- _Task directions_
Every line from the one containing "1508x812 pixels." through the end of the data is to be copied exactly, and nothing outside that range.

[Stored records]
= Beginning of Section =

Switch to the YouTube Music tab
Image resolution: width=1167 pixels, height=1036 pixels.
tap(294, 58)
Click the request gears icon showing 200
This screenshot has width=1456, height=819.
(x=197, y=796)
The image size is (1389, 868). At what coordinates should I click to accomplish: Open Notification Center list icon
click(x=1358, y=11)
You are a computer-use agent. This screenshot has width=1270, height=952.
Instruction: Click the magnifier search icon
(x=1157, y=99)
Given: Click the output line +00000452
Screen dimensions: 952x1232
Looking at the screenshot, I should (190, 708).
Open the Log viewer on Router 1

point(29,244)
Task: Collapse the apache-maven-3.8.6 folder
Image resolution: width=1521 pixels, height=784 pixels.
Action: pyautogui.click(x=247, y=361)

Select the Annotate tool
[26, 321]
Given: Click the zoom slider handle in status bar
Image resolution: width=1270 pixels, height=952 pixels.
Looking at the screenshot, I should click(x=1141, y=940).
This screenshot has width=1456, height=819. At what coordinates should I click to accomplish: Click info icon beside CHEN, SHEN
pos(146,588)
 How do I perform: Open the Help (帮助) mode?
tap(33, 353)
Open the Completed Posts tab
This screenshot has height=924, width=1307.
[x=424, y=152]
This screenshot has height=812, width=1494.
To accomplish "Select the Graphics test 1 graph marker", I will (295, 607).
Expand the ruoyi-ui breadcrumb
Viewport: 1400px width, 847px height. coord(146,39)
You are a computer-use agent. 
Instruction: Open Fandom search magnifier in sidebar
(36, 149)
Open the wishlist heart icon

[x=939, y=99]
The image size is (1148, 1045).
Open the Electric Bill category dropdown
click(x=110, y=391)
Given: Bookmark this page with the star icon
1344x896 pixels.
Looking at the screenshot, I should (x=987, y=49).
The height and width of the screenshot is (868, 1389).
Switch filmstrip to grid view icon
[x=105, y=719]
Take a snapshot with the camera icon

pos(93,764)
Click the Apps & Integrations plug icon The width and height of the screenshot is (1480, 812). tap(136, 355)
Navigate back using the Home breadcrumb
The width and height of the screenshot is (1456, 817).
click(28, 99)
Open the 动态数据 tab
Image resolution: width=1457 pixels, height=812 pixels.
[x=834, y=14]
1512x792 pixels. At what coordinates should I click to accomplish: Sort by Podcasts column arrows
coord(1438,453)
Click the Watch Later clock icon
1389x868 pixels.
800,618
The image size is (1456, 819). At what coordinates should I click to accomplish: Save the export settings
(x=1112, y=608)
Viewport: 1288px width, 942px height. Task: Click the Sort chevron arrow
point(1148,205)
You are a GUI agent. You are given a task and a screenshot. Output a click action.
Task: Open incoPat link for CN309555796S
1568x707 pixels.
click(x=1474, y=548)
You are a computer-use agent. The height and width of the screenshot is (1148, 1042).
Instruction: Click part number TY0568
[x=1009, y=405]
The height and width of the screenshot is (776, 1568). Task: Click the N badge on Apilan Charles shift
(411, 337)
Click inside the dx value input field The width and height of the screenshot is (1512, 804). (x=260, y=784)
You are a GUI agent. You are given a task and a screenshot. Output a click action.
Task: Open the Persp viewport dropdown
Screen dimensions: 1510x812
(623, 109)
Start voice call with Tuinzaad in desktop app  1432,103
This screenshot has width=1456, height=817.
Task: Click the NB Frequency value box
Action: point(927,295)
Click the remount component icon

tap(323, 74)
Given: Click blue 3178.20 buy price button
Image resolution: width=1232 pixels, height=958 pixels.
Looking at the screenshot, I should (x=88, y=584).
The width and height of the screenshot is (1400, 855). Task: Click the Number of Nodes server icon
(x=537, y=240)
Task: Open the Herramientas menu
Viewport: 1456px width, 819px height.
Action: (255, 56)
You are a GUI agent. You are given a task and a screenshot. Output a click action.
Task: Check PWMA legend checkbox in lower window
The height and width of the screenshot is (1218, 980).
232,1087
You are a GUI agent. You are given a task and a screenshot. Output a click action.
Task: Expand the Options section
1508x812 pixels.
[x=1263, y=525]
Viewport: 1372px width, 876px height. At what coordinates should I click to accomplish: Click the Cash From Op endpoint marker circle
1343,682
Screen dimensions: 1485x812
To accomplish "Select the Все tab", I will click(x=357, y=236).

= End of Section =

- _Exercise answer_
1508x812 pixels.
[x=1263, y=525]
Viewport: 1372px width, 876px height. At what coordinates should I click to accomplish: Click the Cash From Op endpoint marker circle
1343,682
Screen dimensions: 1485x812
To accomplish "Select the Все tab", I will click(x=357, y=236).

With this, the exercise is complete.